# Melamine question:



## 33706 (Mar 5, 2008)

Hey, can I paint right over Melamine? Assuming that I sand it somewhat to give it some tooth, can I paint right over it, or is it a bad idea? I want to use up my scraps, all this particle board, MDF and such in a basement storage closet, and finish it overall with a latex finish. I intend to use 'Bin' before topcoat to seal everything first. Have you had good results with painting over melamine or other pre-finished sheetgoods?


----------



## LeeBarker (Aug 6, 2010)

Interesting question. I view Melamine products as junior varsity plastic laminate, and the functional purpose of the latter is imperviousness. Melamine is not so good at that, but still strives to be.

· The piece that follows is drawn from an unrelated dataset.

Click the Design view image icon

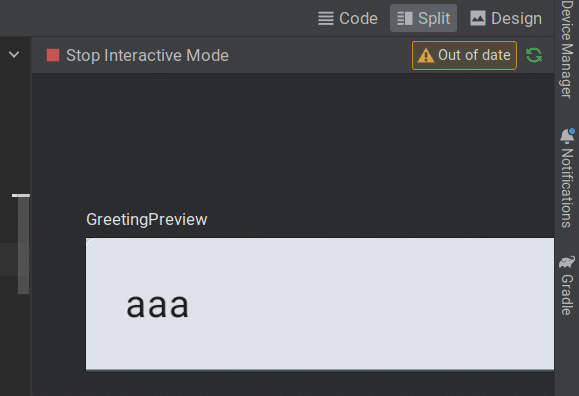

I don't think paint will stick too well, but what better place to try that than in a closet! Scarify it and consult with your paint store (not a "paint department") about what material to use, even take in a sample piece.

I think I'd give it a go if I were wearing your shoes and spats.

Kindly,

Lee


----------



## jusfine (May 22, 2010)

We have had great success using a special "Melamine paint", not sure if it will stick otherwise.


----------



## getneds (Mar 18, 2009)

I know they paint laquer over it on finished ends and it sticks pretty well. It must be sanded and I don't really know the life of it on plastic.

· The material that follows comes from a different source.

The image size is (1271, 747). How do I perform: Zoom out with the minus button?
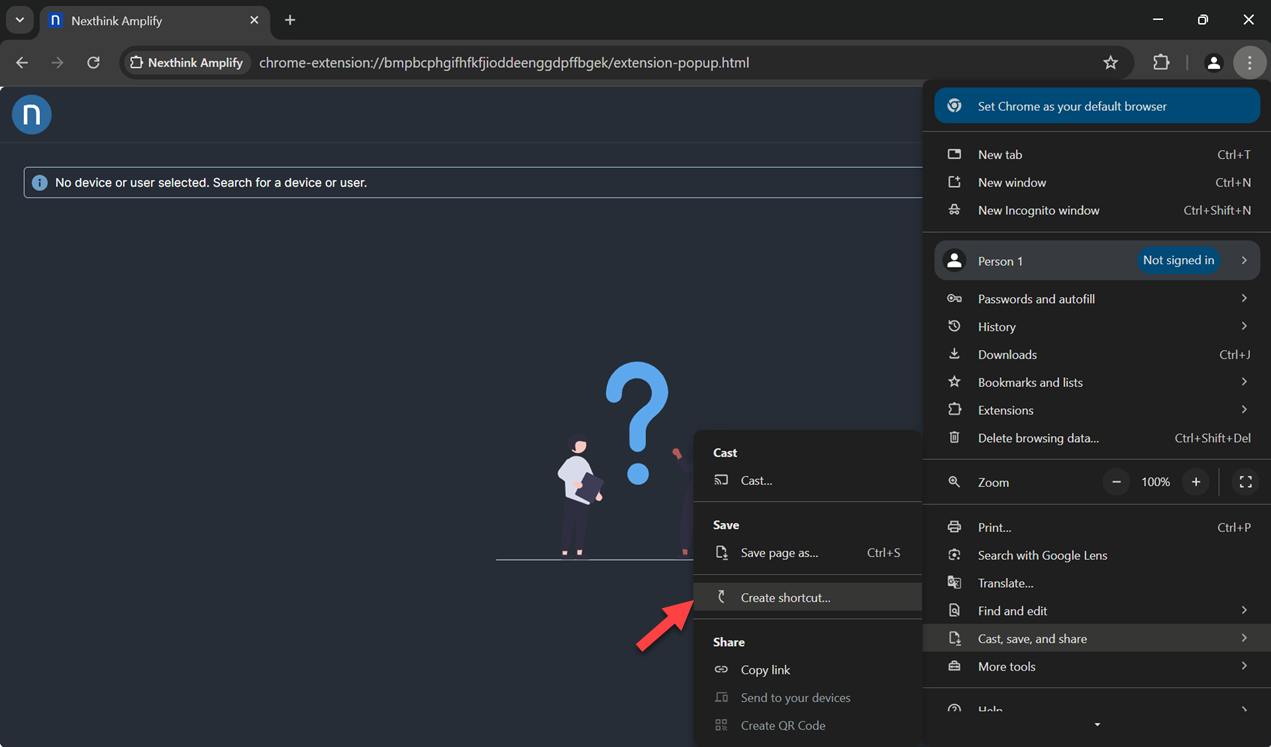point(1116,482)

I have also heard of melamine paint but never tried it.


----------



## Knothead62 (Apr 17, 2010)

Krylon has paint that is supposed to be used on plastic like lawn chairs. You could get the Krylon number off a can and check with them to see if it will stick. I'm not real optimistic that paint will stick to melamine.


----------



## Howie (May 25, 2010)

@poopiekat..let us know the results.
I think it would not hold well but have never tried it. Just MHO


----------



## racerglen (Oct 15, 2010)

I've used melamine paint..
TOUGH STUFF..
very good on outdoor use, did the front mount tool box on my trailer with it..
stood up very well..


----------



## 33706 (Mar 5, 2008)

Thanks for the great responses!
I will NEVER use a Krylon product again in my life. Lacquer is a good idea, though!
I'm not familiar with 'melamine paint' but I'd be willing to bet it is intended for wood product substrates, not for painting OVER melamine surfaces.
*UPDATE:* 
I bit the bullet and bought enough 3/4" MDF sheets to do the closet AND whip up a set of bookshelves, which will have red oak crown molding and face frames. The carcases will still be latex-painted, but I will not be using much, if any, of my melamine leftovers after all. Hey, I've only ever done plastic laminates over MDF. I'm going to BIN all visible surfaces, then top-coat with latex, using my 'Critter' spraygun. Holy cripes, that MDF is heavy! Glad my lumberyard guys were willing to rip 'em down for me, I spotted them for lunch. Jeez it sucks to get old, and constantly discover things you can't do anymore! Thanks for all the kind words!
ps yup I'll do some work-in-progress shots by and by…


----------



## mikema (Apr 27, 2011)

Wasn't it Melamine that Norm used for his first router table? I thought I recall him saying it was used for painted signs. Try painting a piece of scrap to see how it does.


----------



## Planeman40 (Nov 3, 2010)

Years ago I frequently used melamine coated Masonite (found at Lowe's and Home Depot) in making exhibits and can attest is is a wonderful smooth surface for paint. Clean it good with alcohol or a clean paper towel LIGHTLY wetted with lacquer thinner and apply a good primer (Zinsser's shellac-base primer or automotive primer - I LOVE Zinsser shellac-base primer!!!). Then apply your paint.

Planeman


----------



## CharlesNeil (Oct 21, 2007)

sand it with some 320 for a "tooth" , then a base coat of shellac, it will stick to about anything, then paint,, shellac will stick and hold paint on glass…


----------



## 33706 (Mar 5, 2008)

*The experts have spoken!* I like the shellac idea, and it's good to know that I can incorporate my melamine leftovers into worthwhile things. I just picked up some Zinsser Bullseye yesterday so I'm good to go.
*Thanks to everyone for their generous assistance!* Hope others may benefit too, from the words of advice posted here! I'm heading into the shop now…


----------